On occasion, therapeutic procedures are recommended on the basis of specific symptoms. Musculoskeletal symptoms may be treated with local steroid injections (e.g., tendinitis, osteoarthritis in the foot joints).

Surgery

Surgery should not be avoided when a disabling osteoarthritis is present. Joint replacements and carpal tunnel release can be successfully performed.

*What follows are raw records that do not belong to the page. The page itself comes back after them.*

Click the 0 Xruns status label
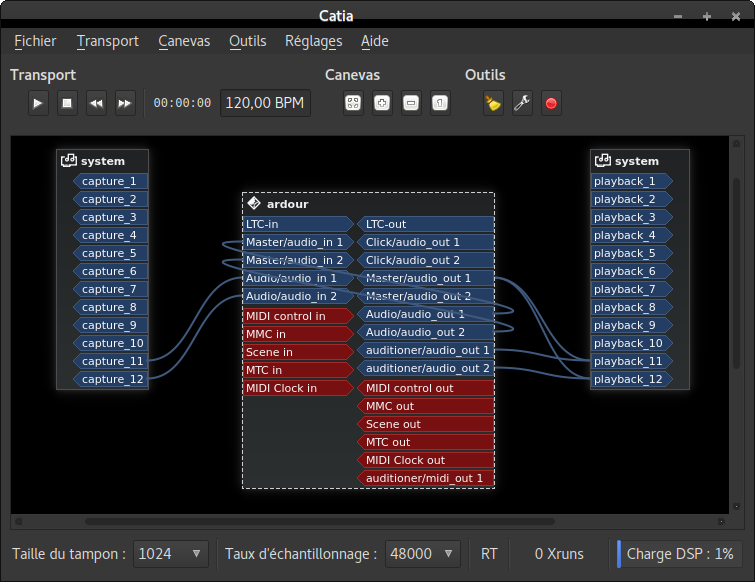Viewport: 755px width, 582px height. point(559,554)
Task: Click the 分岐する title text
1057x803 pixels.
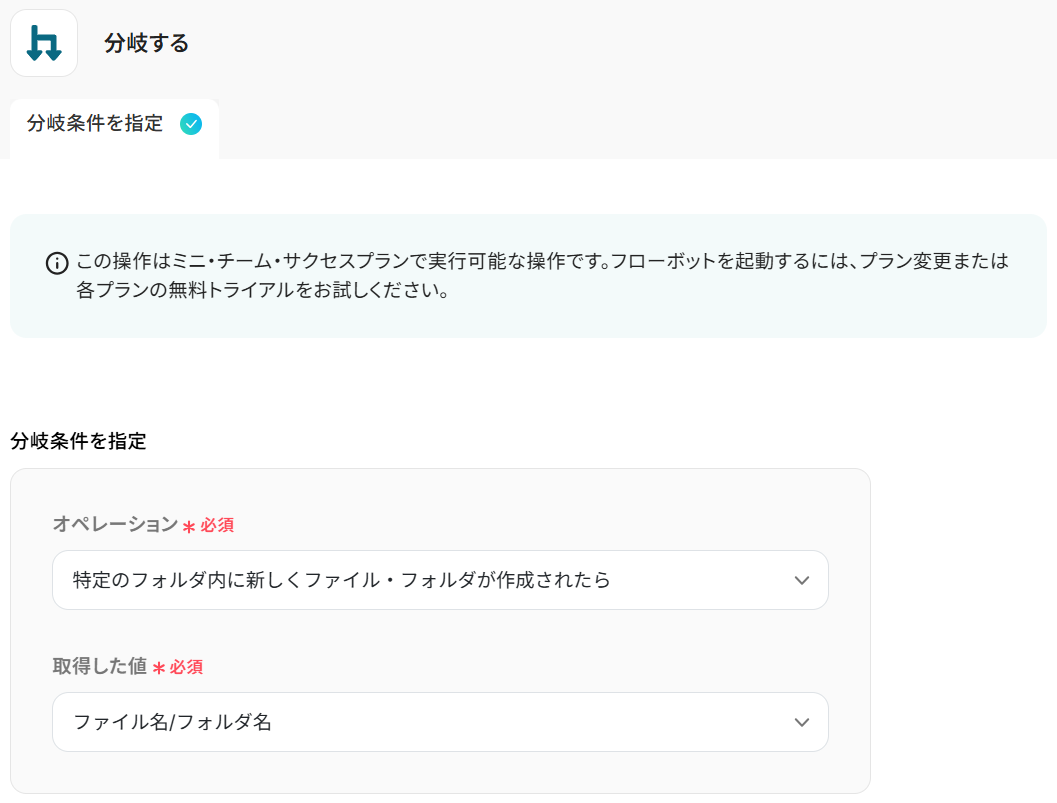Action: 146,43
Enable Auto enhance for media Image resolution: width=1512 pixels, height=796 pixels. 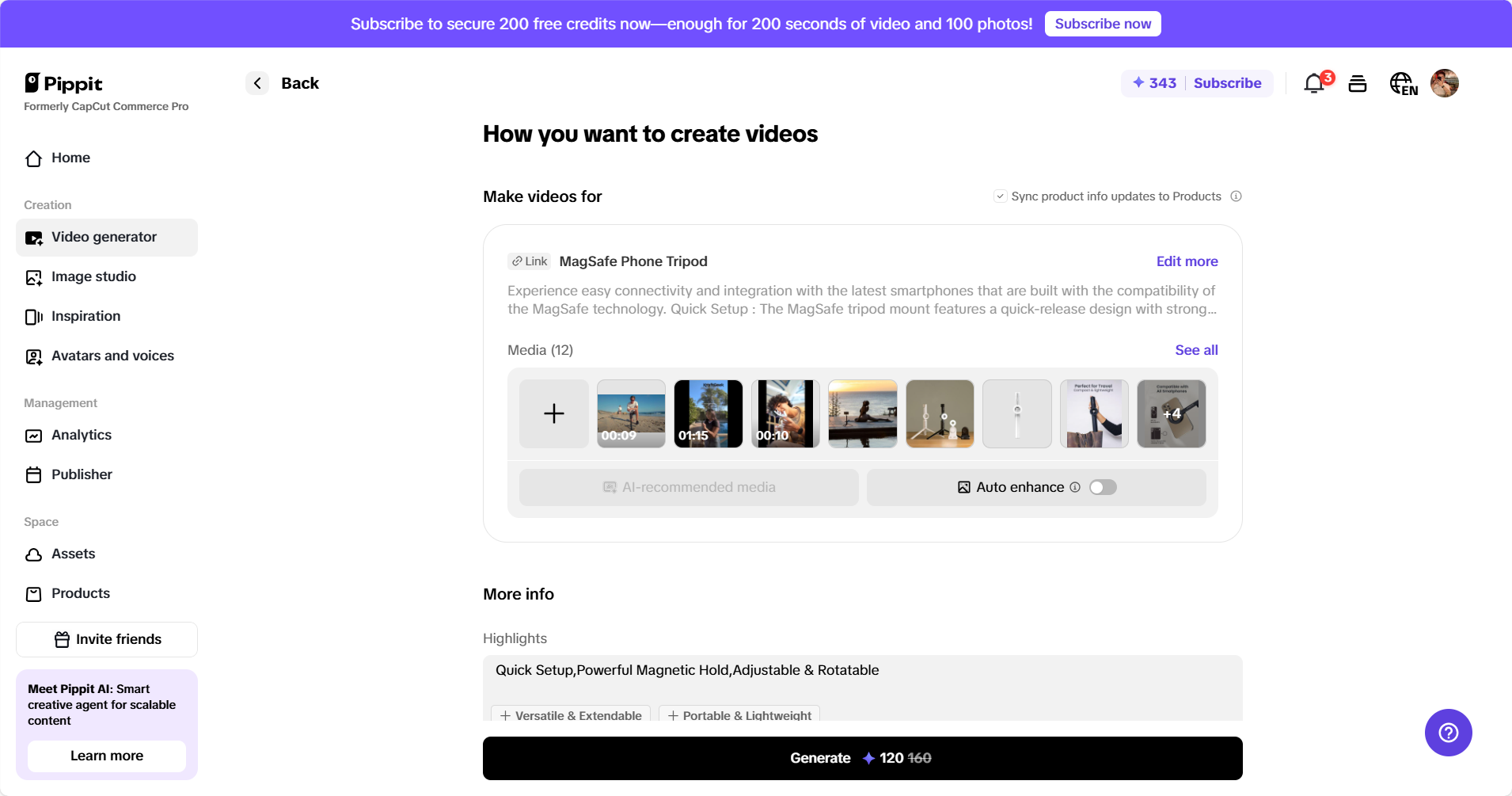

Potential Disease Complications

An important complication in PPS is falling, because of weakness and mobility problems, with subsequent injury (e.g., fracture or traumatic brain injury), and many persons with PPS complain about falls and a fear of falling [32]. Because of reduced bone mineral density, osteopenia, or osteoporosis in affected limbs, polio survivors may be more susceptible to fracture. Therefore bone mineral density studies should be considered in polio survivors with prominent weakness. Oral bisphosphonate treatment has led to significant increases in bone mineral density at the hip of PPS patients, which may have a protective effect on fracture risk [33]. Swallowing difficulties and respiratory problems can lead to pneumonia or aspiration. Also, polio survivors may be more prone to cardiovascular diseases [34], and therefore a general screening for cardiovascular risk factors in individuals diagnosed with PPS is recommended.

Potential Treatment Complications

Treatment complications may occur as a result of medication side effects and inappropriate interventions. Analgesics and nonsteroidal anti-inflammatory drugs have well-known side effects that most commonly affect the gastric, hepatic, and renal systems. Tricyclic antidepressants have cholinergic side effects, the most serious of which is the possibility of acute urinary retention in men (men with underlying prostate problems are generally at risk). Antihypertensive drugs such as beta blockers could potentially reduce muscle strength, and alternative medication for increased blood pressure should be considered. Statins can have a deleterious effect on muscle [35], which should be taken into account when they are prescribed. Polio survivors are reported to take longer to recover after general anesthesia and may require larger than the usual doses of postoperative pain medication. Careful consideration should therefore be given to the risks and benefits of surgery for this population.

During rehabilitation interventions, caution must always be used when someone’s gait and mobility are altered, such as with use of an orthotic device. Too strenuous exercises could exacerbate weakness and fatigue and increase the risk for falls.